Single-cell RNA sequencing (scRNA-seq) provides unprecedented detail into complex cellular processes, with each experiment generating millions of reads that capture the transcriptional activity of millions of individual cells. This capability makes scRNA-seq powerful for studying complex systems, but also challenges researchers to translate the data into clear biological conclusions. To meet these analytical demands, robust computational tools have become essential for tasks such as identifying cell types, comparing conditions, correcting for batch effects, and distinguishing genuine biology from technical noise. While early work often depended on custom code, the field now benefits from widely used frameworks and specialized packages that provide standardized workflows. This article reviews several influential platforms and highlights the capabilities and advances of each one.

Seurat
Early scRNA-seq studies provided comprehensive gene expression profiles but lost information about the location of cells in tissues, since dissociation removed them from their native environment. Other methods, such as in situ hybridization or immunohistochemistry, preserved spatial context but could only track a few genes at once, thereby limiting discovery. To address this gap, Rahul Satija, working with Aviv Regev at the Broad Institute, developed Seurat, which integrates transcriptomic signatures with reference maps of landmark genes to infer each cell’s spatial origin.¹ Its name pays homage to Georges Seurat, whose pointillist paintings resemble the way individual transcript measurements combine into cellular patterns.
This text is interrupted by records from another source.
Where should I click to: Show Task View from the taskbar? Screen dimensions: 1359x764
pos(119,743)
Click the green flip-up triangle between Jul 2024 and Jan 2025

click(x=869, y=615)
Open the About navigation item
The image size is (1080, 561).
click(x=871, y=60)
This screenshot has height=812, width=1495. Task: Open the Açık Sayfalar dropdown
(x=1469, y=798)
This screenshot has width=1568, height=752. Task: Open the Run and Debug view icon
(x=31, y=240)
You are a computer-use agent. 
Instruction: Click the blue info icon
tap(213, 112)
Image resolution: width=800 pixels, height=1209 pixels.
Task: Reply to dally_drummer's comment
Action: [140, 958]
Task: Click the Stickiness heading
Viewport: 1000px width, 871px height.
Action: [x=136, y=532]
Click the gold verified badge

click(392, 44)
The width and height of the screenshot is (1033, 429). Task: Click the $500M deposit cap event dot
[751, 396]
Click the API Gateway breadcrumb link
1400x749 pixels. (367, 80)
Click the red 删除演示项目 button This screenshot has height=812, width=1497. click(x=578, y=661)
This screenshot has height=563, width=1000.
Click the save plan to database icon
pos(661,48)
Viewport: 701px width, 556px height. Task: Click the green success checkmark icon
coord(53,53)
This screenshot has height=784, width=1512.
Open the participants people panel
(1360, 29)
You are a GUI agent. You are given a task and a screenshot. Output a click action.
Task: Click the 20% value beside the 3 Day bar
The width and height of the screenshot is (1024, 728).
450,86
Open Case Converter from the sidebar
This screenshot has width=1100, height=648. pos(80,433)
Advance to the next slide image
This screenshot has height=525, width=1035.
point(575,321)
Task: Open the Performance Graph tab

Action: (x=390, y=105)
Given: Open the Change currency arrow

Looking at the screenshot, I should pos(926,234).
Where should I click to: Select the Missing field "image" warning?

Since its release in 2015, Seurat has become one of the most widely recognized toolkits for scRNA-seq analysis. It has grown into a versatile platform that supports core workflows such as quality control, clustering, dimensional reduction, and marker identification, and it enables integration across datasets, technologies, and even species. Along with transcriptomics, Seurat also supports multimodal profiling by combining RNA with chromatin accessibility, protein, or perturbation data.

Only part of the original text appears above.